Yield: 1 (10-inch) Bundt cake

¾ cup natural unsweetened cocoa powder
3 (1-ounce) squares German’s sweet chocolate, chopped
¾ cup hot coffee
½ cup unsalted butter, softened
2 cups sugar
3 teaspoons vanilla extract
3 egg whites, at room temperature
3 cups all-purpose flour
3 teaspoons baking powder
¾ teaspoon baking soda
1½ teaspoons salt
1½ cups whole buttermilk
Butterscotch Glaze
 
1. Preheat oven to 350°. Generously spray a 10-inch Bundt pan with nonstick baking spray with flour. Set aside.

2. In a medium bowl, whisk together cocoa powder, chocolate, and coffee to combine. Set aside.

3. In a large bowl, beat butter, sugar, and vanilla at high speed with an electric mixer until fluffy, approximately 4 minutes. Add egg whites, in thirds, beating well after each addition. Reduce mixer speed to low, and add chocolate mixture, beating until combined.

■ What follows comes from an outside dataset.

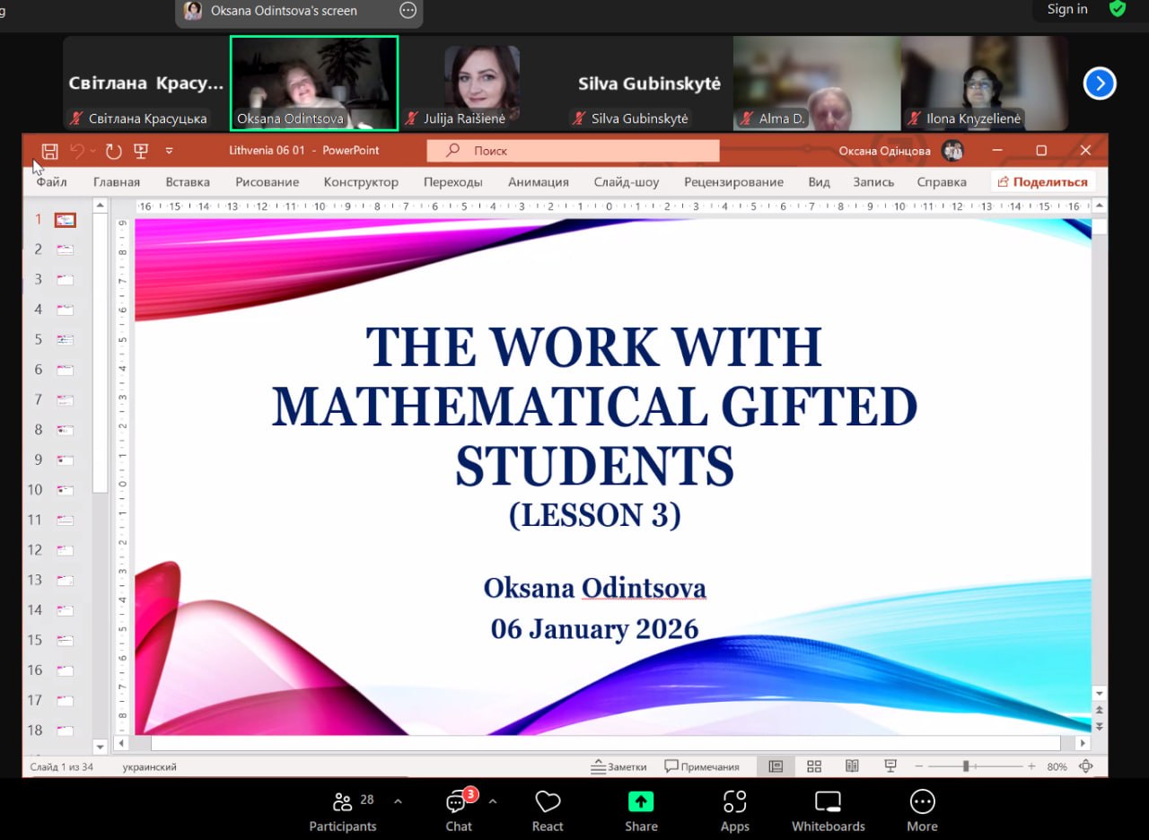Image resolution: width=1149 pixels, height=840 pixels.
Task: Open Chat with 3 unread messages
Action: coord(459,810)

4. In another medium bowl, whisk together flour, baking powder, baking soda, and salt. Add flour mixture to butter mixture in thirds, alternately with buttermilk, beginning and ending with flour mixture. Pour batter into prepared pan.

5. Bake until a wooden pick inserted near the center of cake comes out clean, approximately 1 hour. Let cool in pan for 10 minutes. Remove from pan, and let cool completely on a wire rack. Pour Butterscotch Glaze over cake. Store at room temperature for up to 5 days.